As long as the configurations (URLs, usernames, passwords, etc.) are correct, everything should work out just fine. Specifically, the content seeder script will require administrative access to Alfresco, so whatever username (global.conf.content.username) or password (global.conf.content.password) are used, they must provide administrator access for the seeding process to succeed (this is particularly important for the Records Management portions).

In particular, the ArkCase initialization data may include information regarding users and groups to be added to the ALFRESCO_ADMINISTRATORS group during initialization. As such it’s important that the username and password settings permit access to an account that’s already a member of that group, or any other group/role with access to add members (either users or groups) to that group.

E-Mail Send & Receive

ArkCase will require access to a mail relay to send e-mail, and a (set of) IMAP account(s) to receive it. To configure these, use the following configruation model:

global:
  email:

    # E-mail sending configurations
    send:
      # Connection mode (plaintext, ssl, starttls is default)
      # connect: starttls

      # The mail relay's hostname or IP
      host: "my.mail-relay.com"

      # Only needed if using non-standard ports.
      # Both plaintext and starttls will use 25, ssl will use 465
      # port: 25

      # ArkCase currently requires e-mail authentication, so you MUST set these two
      # values to non-null, non-empty strings
      username: "my-mail-relay-user"
      password: "MyZ00p3rZe3kr1t"

      # The e-mail address to use in the From: header
      from: "noreply-arkcase@my.domain.com"

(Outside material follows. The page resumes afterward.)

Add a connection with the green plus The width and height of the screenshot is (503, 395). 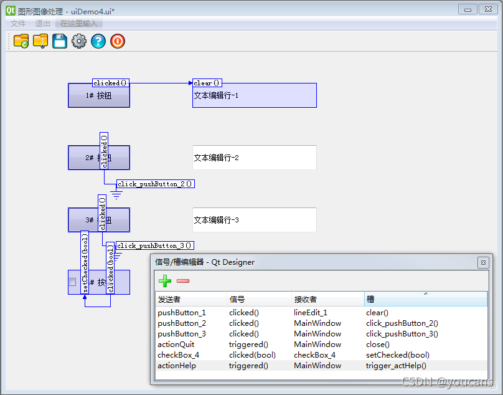(x=166, y=281)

    # E-mail receiving configurations
    receive:
      # The host to pull e-mail from (will use IMAP+SSL)
      host: "my.imap.server.com"

      # The port is only needed if it's not 993
      # port: 993

SSL/TLS Considerations

In order to consume external services using SSL/TLS, it’s important to establish trust between the ArkCase stack and those services. The expectation is that those services will be utilizing certificates signed by a Certification Authority. Thus, the solution to establish trust is to enable the adding of those CA certificates into the stack’s trust-at-large. The way to establish that trust is by the following configuration model:

global:
  trusts:

    # A URL that leads directly to a certificate, or certificate chain.
    # Only CA certificates will be added to the trust.
    - http://www.my-certificates.com/trusted/root.pem

    # An actual PEM-encoded certificate, or chain. Only CA certificates
    # will be added to the trust.
    - |
      -----BEGIN CERTIFICATE-----
      MIIFeDCCBGCgAwIBAgIBLTANBgkqhkiG9w0BAQsFADCBtzELMAkGA1UEBhMCQ1Ix
      ETAPBgNVBAgTCFNhbiBKb3NlMRIwEAYDVQQHEwlTYW50YSBBbmExFzAVBgNVBAoT
      DkVydWRpY2l0eSBTLkEuMRwwGgYDVQQLExNTZWN1cml0eSBPcGVyYXRpb25zMSMw
      BgNVBAoTDkVydWRpY2l0eSBTLkEuMRwwGgYDVQQLExNTZWN1cml0eSBPcGVyYXRp
      b25zMRkwFwYDVQQDExBkaWVnby5yaXZlcmEucHJ2MSUwIwYJKoZIhvcNAQkBFhZz
      ......
      -----END CERTIFICATE-----

    # A string of the form [serverName@]hostName:port, which will be queried
    # using openssl s_client to obtain the offered certificates, and any CA
    # certificates returned will be added to the trust.
    - psql.service.com@10.35.4.32:3434

You can add any number of certificates or pointers/URLs to certificates here. Only CA certificates (basicConstraints.CA=TRUE) will be added to the trust stores.